Our study has limitations that need to be considered. First, due to the retrospective character of the analysis, only limited information was available on the exact causes of death in both cohorts. Therefore, it remains unclear if the observed higher mortality in patients with a higher EASIX was indeed caused by cardiovascular complications. Furthermore, the three parameters needed for calculation of EASIX are not specific for endothelial cell dysfunction on their own. They are affected by a multitude of physiological and pathological processes like cell turnover (LDH), insufficient or replaced hematopoiesis (platelets) as well as body mass and kidney function (creatinine). Another limitation that needs to be mentioned is the incomplete information on supportive care, e.g. application of hematopoietic growth factors and iron chelators.

Nevertheless, cardiovascular diseases are the second most common cause of death in lower-risk patients after MDS-related complications5 and EASIX predicted survival in two independent cohorts regardless of disease-specific factors associated with risk of progression into AML (cytogenetic abnormalities and blast count). Furthermore, subgroup analyses confined to patients who did not develop secondary AML within the observation period revealed a persistent predictive effect of EASIX. We also found no correlation between EASIX and mortality in higher-risk patients, where progression into AML is the major contributor to mortality. Lastly, analysis of cardiovascular comorbidities in the training cohort revealed significantly elevated EASIX values in patients with a history of cardiovascular disease. We did not find evidence for iron overload as possible confounder for cardiac dysfunction in our patients. This supports our hypothesis that EASIX may be linked to cardiovascular comorbidities and mortality.

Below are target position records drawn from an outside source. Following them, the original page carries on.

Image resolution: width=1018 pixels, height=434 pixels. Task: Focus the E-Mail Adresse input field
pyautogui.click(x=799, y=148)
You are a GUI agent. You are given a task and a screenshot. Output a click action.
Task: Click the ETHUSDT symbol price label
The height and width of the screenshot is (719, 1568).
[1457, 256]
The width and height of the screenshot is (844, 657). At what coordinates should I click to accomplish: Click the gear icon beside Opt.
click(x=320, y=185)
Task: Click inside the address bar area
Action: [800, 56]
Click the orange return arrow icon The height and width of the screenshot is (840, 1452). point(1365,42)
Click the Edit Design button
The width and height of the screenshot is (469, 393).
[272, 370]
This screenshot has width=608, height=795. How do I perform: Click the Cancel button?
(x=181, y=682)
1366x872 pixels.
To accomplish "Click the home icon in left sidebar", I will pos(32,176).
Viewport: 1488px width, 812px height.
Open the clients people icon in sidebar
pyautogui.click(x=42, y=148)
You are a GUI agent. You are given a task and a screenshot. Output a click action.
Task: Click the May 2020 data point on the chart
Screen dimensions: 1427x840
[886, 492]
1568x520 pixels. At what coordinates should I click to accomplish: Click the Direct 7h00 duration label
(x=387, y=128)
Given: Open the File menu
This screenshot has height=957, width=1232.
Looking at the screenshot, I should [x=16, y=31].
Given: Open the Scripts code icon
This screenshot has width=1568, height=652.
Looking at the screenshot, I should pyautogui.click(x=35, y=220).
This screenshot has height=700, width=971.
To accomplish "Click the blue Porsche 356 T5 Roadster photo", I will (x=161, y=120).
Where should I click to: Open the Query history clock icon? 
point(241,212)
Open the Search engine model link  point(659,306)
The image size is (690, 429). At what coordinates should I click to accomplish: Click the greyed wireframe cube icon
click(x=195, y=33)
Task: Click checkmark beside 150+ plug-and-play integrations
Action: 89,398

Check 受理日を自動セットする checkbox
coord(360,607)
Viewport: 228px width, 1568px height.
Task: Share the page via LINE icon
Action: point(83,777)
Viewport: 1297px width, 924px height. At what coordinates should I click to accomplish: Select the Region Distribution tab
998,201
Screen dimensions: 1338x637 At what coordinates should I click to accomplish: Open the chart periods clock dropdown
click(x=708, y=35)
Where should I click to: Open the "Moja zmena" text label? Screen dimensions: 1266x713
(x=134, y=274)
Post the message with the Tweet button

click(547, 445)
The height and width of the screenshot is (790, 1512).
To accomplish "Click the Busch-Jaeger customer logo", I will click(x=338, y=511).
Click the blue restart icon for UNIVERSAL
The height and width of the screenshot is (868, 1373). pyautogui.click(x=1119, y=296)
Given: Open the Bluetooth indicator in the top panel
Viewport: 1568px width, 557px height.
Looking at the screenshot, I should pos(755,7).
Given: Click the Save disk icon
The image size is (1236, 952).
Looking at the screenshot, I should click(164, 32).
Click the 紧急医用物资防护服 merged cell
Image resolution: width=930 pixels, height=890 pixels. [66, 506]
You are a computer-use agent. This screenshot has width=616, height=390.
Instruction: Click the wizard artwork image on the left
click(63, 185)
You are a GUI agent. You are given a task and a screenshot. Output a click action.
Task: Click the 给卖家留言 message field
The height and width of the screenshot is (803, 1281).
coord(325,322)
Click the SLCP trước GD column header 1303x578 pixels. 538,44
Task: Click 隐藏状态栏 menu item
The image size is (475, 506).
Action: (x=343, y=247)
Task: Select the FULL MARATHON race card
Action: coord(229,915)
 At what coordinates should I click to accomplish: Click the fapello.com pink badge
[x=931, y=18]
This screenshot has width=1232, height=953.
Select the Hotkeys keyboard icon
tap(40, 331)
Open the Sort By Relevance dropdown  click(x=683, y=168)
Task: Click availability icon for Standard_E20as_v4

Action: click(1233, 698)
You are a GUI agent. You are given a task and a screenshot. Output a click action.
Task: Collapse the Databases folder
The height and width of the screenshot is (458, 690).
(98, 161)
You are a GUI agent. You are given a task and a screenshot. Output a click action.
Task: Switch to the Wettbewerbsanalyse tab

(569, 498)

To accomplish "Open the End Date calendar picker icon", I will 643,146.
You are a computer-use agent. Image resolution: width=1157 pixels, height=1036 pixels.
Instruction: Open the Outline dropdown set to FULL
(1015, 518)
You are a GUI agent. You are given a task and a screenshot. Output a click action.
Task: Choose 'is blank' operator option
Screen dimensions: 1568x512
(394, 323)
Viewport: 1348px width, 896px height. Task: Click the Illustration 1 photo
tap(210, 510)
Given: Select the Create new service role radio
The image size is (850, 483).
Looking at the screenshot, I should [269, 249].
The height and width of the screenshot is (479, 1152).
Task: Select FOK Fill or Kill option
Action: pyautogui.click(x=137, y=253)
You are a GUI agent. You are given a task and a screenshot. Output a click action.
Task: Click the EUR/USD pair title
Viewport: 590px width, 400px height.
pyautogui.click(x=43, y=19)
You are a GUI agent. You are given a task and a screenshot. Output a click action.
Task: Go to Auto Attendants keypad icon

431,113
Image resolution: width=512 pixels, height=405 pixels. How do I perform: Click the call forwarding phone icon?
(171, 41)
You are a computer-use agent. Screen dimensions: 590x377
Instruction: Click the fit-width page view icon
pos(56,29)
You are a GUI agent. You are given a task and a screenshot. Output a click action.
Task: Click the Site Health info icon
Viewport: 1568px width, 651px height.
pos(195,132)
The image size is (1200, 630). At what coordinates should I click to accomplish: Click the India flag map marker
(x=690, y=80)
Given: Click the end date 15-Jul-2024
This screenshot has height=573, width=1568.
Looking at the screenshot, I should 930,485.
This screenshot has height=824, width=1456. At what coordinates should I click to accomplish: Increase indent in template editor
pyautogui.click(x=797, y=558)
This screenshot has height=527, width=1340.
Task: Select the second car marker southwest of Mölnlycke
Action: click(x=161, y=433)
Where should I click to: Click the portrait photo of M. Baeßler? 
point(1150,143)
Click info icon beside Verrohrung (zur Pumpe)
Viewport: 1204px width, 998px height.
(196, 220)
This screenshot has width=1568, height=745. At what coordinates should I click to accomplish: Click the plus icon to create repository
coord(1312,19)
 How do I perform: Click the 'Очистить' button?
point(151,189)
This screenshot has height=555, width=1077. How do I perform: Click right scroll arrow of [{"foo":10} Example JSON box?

Despite recent developments of targeted therapies in patients with lower-risk MDS25, watchful waiting and supportive treatment are appropriate strategies for lower-risk MDS patients26. In this study, we establish EASIX as a broadly available marker predicting shorter survival in lower-risk MDS. There is some likelihood that an increased risk of cardiovascular deaths contributes to the excess mortality indicated by higher EASIX. Therefore, EASIX identifies patients who might particularly benefit from closer monitoring and adjustment of cardiovascular risk factors, e.g. blood pressure, elevated serum lipids, body weight and blood sugar.

In conclusion, EASIX could be validated as an independent predictor of survival in patients suffering from lower-risk MDS.